Wednesday, May 21, 2014
"The United States of Secrets Part II: PRISM: Privacy Lost"" on PBS Frontline
PBS Frontline concluded the documentary “The United States of Secrets” on Tuesday, Mary 20, called "Privacy Lost", with an exposition of the “Prism” program. The PBS link for the episode is here.
Barton Gellman appeared and mentioned that there were nine companies involved in tracking content for the NSA, and indicated that he had been asked not to name them. He said, however, this was definitely about content, not just metadata.
Many companies got “national security letters” (over 56000 of them) sent without the supervision of the FISA court.
Chad Merrill, CEO of a company called Calyx, decided to challenge the constitutionality of the letters. The letter had told him he could not discuss their existence with anyone, but he consulted an attorney.
Google eventually challenged 19 of the letters, following Merrill’s example, and the government eventually backed down.
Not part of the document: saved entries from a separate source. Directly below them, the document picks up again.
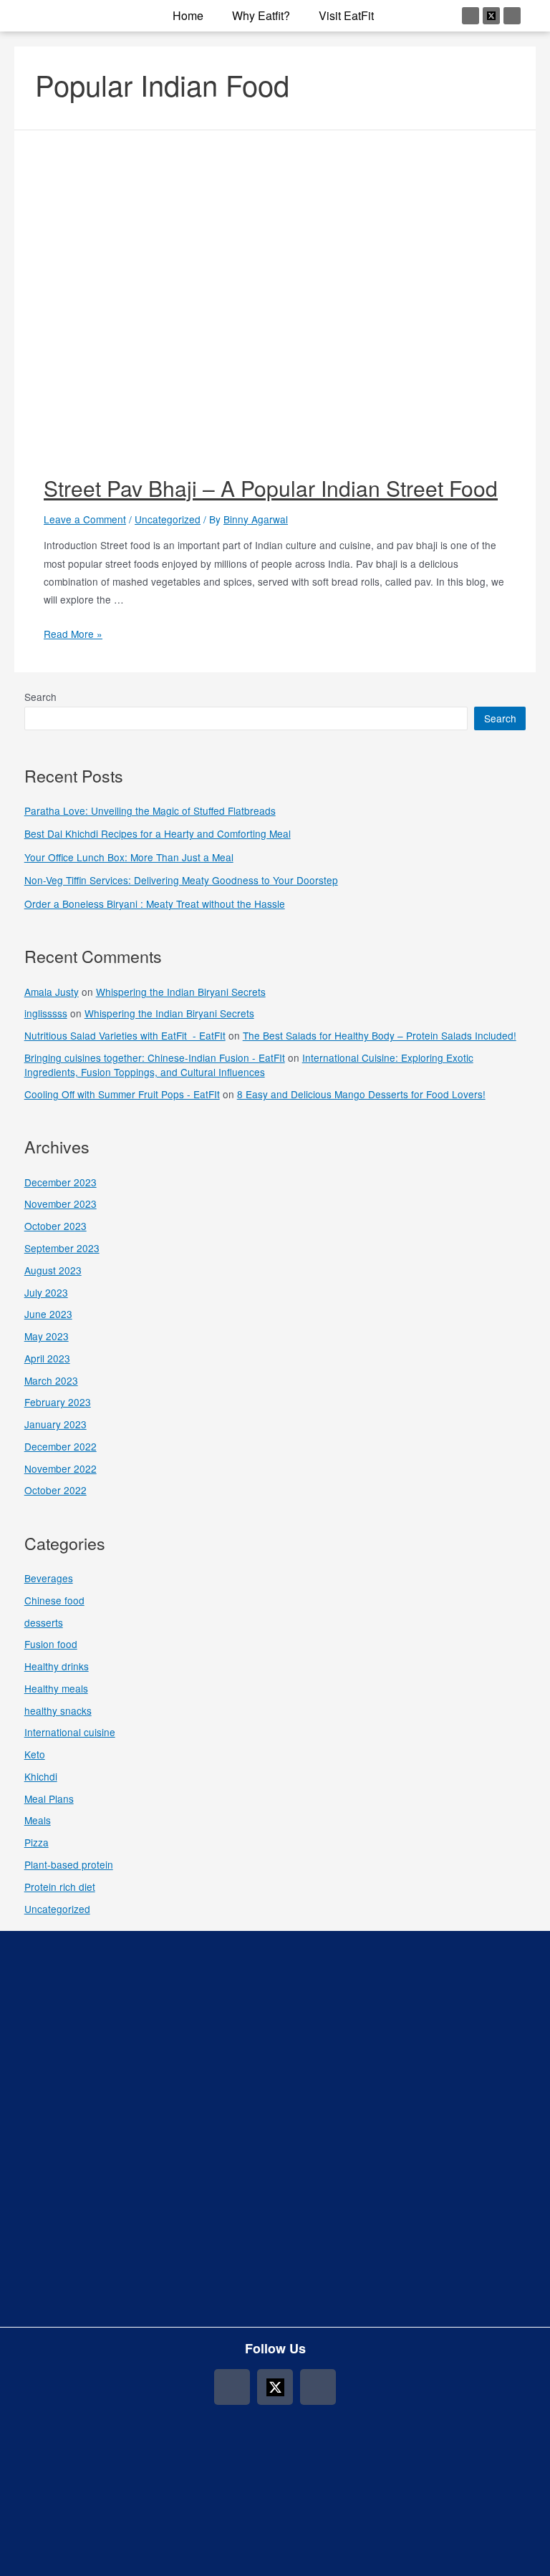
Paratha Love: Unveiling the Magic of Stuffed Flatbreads (150, 810)
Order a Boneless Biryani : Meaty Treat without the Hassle (154, 903)
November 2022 (60, 1468)
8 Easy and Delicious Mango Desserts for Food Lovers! (361, 1094)
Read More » (73, 633)
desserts (43, 1622)
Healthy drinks (56, 1666)
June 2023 (48, 1314)
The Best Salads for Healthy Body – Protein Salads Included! (379, 1035)
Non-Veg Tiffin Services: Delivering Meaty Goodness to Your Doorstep (181, 880)
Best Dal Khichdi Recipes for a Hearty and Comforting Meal (157, 833)
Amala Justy (51, 991)
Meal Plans (49, 1798)
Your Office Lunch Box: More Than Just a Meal (128, 857)
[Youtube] (512, 15)
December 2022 (60, 1446)
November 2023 (60, 1203)
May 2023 (46, 1336)
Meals (37, 1820)
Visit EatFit (346, 15)
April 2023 (47, 1358)
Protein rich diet (59, 1886)
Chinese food (54, 1600)
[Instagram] (470, 15)
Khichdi (40, 1776)
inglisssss (45, 1013)
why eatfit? (261, 15)
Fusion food (50, 1644)
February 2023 (57, 1402)
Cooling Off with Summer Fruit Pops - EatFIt (122, 1094)
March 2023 (51, 1380)
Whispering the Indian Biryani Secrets (181, 991)
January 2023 (55, 1424)
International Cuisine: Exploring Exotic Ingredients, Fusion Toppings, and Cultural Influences (248, 1065)
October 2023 (55, 1226)
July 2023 (46, 1292)
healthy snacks (58, 1710)
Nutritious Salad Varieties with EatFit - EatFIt (125, 1035)
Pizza (36, 1842)
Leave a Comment (85, 519)
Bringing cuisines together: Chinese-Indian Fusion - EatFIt (154, 1057)
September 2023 (62, 1248)
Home (188, 15)
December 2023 (60, 1182)
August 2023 (53, 1270)
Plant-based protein (68, 1864)
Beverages (48, 1578)
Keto (34, 1754)
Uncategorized (168, 519)
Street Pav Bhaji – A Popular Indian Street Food (271, 488)
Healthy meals (56, 1688)
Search (40, 696)
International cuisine (69, 1732)
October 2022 (55, 1490)
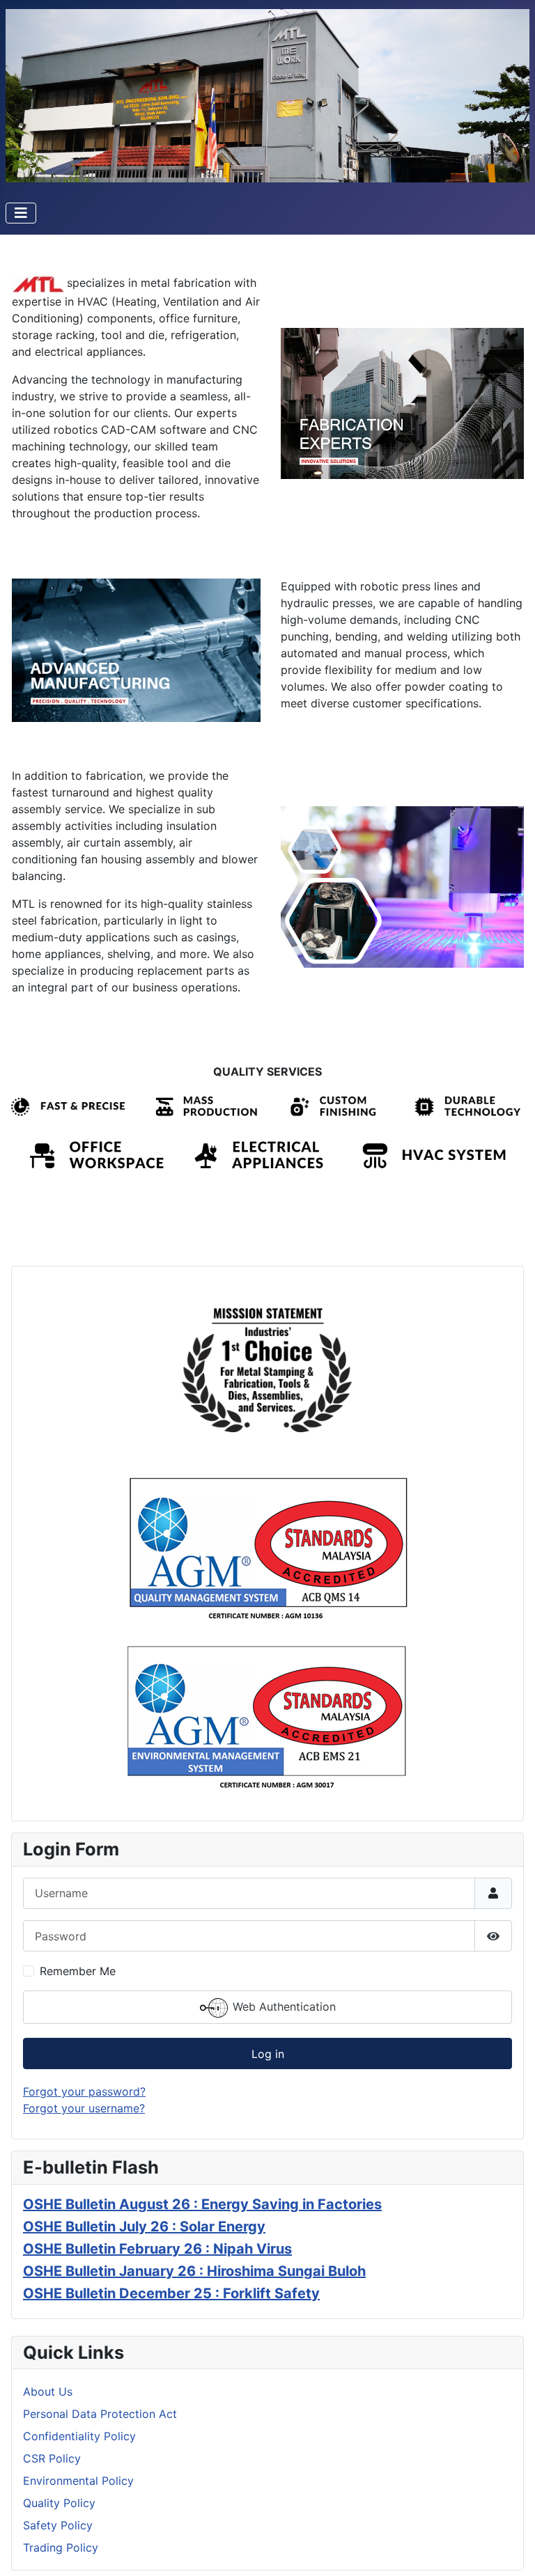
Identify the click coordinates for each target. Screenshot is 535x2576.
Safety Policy (58, 2525)
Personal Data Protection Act (100, 2414)
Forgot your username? (84, 2108)
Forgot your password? (84, 2091)
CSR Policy (52, 2458)
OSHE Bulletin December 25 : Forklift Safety (171, 2293)
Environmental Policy (78, 2481)
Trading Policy (60, 2547)
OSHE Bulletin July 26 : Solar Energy (144, 2226)
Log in (267, 2054)
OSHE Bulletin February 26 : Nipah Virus (157, 2248)
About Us (47, 2391)
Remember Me (78, 1971)
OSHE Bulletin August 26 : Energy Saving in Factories (202, 2204)
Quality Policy (59, 2503)
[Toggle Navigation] (21, 213)
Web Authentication (282, 2006)
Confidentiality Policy (79, 2436)
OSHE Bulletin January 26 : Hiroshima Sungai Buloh (194, 2271)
But Google, according to the show, had led the way by opening up the contents of Gmail to advertisers, as well as various other use of Google apps. The price of “it’s free” is that advertisers track you. Of course, this leads back to the “do not track” debate.
I tend to blow people off when they call me, and don’t pay attention to many email ads. Yet email lists (and telemarketing) have been big business. I generally know what I want to do and don’t like to be diverted away from it. But, yes, there are a few people I would welcome calls from. But that doesn’t come from conventional advertising. I can also recall how, for insurance agents, for instance, the entire way of “getting business” has to do with leads, a lot from social media, and assumes people are open to being contacted. But so often now they aren’t. It gets harder for many sellers to make a living.